§ **What to do**: Go through the records below and count every line containing "toolbar". Reply with the count alone.

==== Data

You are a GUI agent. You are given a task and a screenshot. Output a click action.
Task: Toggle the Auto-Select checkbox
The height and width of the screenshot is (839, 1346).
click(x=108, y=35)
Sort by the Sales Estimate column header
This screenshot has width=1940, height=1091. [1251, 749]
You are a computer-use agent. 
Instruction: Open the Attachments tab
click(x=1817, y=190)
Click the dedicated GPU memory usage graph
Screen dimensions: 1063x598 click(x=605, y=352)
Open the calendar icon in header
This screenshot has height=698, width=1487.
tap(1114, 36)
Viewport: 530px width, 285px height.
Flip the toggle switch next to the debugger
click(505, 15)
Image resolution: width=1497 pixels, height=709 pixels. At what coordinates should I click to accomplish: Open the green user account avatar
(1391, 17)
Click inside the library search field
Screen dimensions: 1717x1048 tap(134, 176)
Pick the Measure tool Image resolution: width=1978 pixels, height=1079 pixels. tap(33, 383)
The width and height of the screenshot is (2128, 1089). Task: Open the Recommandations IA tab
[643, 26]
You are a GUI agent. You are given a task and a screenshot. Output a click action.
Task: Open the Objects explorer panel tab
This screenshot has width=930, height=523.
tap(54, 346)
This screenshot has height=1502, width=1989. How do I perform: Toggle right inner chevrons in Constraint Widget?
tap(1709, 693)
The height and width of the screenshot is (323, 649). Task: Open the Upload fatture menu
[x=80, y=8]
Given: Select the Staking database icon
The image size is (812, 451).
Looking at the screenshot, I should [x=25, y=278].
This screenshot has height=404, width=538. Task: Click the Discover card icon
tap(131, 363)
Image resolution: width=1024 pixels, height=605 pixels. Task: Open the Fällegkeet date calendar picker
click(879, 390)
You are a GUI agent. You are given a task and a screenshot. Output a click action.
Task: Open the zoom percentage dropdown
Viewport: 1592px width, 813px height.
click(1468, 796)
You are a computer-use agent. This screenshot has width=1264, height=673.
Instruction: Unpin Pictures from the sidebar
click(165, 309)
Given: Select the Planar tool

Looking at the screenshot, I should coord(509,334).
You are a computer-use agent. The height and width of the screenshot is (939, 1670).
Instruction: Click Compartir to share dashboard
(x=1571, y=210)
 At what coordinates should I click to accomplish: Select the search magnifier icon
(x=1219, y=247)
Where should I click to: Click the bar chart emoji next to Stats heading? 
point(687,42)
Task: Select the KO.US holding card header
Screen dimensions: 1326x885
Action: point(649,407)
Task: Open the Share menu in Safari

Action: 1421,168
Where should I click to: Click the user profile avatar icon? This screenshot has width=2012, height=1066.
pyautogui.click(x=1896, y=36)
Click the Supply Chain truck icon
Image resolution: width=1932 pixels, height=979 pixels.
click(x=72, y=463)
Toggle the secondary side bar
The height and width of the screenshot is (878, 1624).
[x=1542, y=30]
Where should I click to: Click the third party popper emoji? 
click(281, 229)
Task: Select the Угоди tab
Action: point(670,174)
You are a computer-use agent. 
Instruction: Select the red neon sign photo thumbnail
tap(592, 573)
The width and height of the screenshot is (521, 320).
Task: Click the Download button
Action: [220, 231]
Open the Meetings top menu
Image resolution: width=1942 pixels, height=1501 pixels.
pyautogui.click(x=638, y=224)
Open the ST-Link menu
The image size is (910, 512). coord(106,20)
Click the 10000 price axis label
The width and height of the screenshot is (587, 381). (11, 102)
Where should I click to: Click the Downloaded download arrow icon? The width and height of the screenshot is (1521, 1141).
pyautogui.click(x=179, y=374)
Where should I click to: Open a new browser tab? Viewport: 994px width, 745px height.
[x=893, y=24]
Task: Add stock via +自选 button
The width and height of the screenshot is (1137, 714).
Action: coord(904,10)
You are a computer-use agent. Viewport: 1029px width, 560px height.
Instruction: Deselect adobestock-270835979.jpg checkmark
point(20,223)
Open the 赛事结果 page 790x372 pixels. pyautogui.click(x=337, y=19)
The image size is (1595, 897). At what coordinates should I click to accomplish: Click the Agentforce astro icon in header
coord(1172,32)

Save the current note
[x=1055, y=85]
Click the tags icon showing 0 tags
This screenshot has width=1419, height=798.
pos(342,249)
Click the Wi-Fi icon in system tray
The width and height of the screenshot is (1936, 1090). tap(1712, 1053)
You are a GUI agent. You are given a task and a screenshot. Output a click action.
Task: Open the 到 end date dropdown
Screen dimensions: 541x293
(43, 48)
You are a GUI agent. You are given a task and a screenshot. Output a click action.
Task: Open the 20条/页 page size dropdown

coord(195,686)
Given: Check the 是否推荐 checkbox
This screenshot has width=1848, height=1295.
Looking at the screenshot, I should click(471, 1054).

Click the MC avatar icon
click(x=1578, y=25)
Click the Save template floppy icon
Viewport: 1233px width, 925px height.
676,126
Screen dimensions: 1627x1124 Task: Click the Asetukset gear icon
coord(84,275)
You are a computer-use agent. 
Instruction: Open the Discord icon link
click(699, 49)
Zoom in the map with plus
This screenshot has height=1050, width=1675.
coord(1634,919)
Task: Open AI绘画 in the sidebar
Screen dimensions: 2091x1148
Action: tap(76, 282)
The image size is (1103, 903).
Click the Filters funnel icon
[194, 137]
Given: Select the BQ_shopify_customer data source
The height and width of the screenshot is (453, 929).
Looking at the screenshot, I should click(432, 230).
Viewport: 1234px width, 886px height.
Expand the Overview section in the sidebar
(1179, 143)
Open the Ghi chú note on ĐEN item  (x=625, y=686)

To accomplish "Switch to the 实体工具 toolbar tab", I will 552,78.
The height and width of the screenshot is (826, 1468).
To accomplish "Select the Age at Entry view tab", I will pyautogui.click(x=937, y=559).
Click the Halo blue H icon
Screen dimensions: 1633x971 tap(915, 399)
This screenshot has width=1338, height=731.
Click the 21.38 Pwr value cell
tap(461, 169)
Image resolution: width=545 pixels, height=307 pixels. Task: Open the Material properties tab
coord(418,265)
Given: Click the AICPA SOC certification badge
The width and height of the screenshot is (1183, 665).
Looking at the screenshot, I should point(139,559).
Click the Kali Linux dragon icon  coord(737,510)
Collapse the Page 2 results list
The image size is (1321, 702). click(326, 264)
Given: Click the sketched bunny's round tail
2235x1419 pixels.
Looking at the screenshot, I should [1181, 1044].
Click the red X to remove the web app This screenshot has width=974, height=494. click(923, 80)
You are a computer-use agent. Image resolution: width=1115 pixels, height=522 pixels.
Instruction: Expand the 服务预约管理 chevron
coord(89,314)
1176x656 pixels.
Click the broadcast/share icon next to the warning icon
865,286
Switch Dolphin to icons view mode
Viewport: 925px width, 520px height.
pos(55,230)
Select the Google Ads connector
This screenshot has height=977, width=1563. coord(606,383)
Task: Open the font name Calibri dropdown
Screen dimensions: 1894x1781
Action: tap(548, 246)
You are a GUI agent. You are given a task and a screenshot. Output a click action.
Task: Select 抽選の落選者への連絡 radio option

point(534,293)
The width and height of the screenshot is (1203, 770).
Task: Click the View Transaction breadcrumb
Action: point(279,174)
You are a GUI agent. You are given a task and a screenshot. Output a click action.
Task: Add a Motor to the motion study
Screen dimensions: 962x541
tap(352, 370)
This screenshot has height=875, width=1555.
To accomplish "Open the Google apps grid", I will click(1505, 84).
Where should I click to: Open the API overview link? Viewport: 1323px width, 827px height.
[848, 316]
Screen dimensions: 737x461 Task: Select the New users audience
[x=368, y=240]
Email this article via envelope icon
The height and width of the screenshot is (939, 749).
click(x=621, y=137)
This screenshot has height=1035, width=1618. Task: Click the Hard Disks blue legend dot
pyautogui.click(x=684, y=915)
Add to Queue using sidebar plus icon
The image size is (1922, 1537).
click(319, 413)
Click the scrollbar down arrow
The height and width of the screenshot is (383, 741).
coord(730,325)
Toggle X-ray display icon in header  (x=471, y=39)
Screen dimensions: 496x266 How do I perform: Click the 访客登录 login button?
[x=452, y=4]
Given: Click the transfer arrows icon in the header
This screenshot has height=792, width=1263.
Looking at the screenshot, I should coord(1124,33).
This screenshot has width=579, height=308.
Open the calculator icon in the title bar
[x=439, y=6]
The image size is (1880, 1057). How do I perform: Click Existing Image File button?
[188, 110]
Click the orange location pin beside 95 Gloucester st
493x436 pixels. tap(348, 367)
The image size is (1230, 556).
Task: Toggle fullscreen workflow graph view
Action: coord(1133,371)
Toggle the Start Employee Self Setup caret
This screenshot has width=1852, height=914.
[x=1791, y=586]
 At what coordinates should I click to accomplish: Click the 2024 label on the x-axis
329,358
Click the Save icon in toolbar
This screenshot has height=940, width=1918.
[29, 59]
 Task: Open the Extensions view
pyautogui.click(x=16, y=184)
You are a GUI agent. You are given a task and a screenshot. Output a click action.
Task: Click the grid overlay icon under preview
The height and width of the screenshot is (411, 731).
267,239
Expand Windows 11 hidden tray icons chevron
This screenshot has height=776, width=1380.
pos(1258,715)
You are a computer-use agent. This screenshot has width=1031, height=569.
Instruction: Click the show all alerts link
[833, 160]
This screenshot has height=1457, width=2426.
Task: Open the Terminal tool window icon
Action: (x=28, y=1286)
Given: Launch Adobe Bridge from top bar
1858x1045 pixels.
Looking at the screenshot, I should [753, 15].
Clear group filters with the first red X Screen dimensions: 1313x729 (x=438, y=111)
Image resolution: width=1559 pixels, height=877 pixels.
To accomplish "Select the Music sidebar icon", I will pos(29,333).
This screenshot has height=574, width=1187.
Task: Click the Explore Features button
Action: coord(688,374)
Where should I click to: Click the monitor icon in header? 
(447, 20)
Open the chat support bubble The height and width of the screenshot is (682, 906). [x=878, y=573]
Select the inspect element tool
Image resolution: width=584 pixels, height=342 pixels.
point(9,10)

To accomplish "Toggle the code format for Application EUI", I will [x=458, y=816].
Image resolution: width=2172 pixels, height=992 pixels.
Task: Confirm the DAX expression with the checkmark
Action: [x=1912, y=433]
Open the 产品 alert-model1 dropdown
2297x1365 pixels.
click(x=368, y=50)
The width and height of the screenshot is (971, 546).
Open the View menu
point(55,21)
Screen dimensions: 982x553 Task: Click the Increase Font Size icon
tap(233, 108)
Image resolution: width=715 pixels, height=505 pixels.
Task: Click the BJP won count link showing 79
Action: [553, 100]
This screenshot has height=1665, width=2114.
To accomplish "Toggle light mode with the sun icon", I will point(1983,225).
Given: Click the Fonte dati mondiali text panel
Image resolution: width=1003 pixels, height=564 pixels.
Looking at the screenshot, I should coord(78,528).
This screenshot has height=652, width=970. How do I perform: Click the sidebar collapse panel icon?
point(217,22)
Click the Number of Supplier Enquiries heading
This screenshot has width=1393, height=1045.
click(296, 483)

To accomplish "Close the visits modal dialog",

========

§ **Solved problem**: 2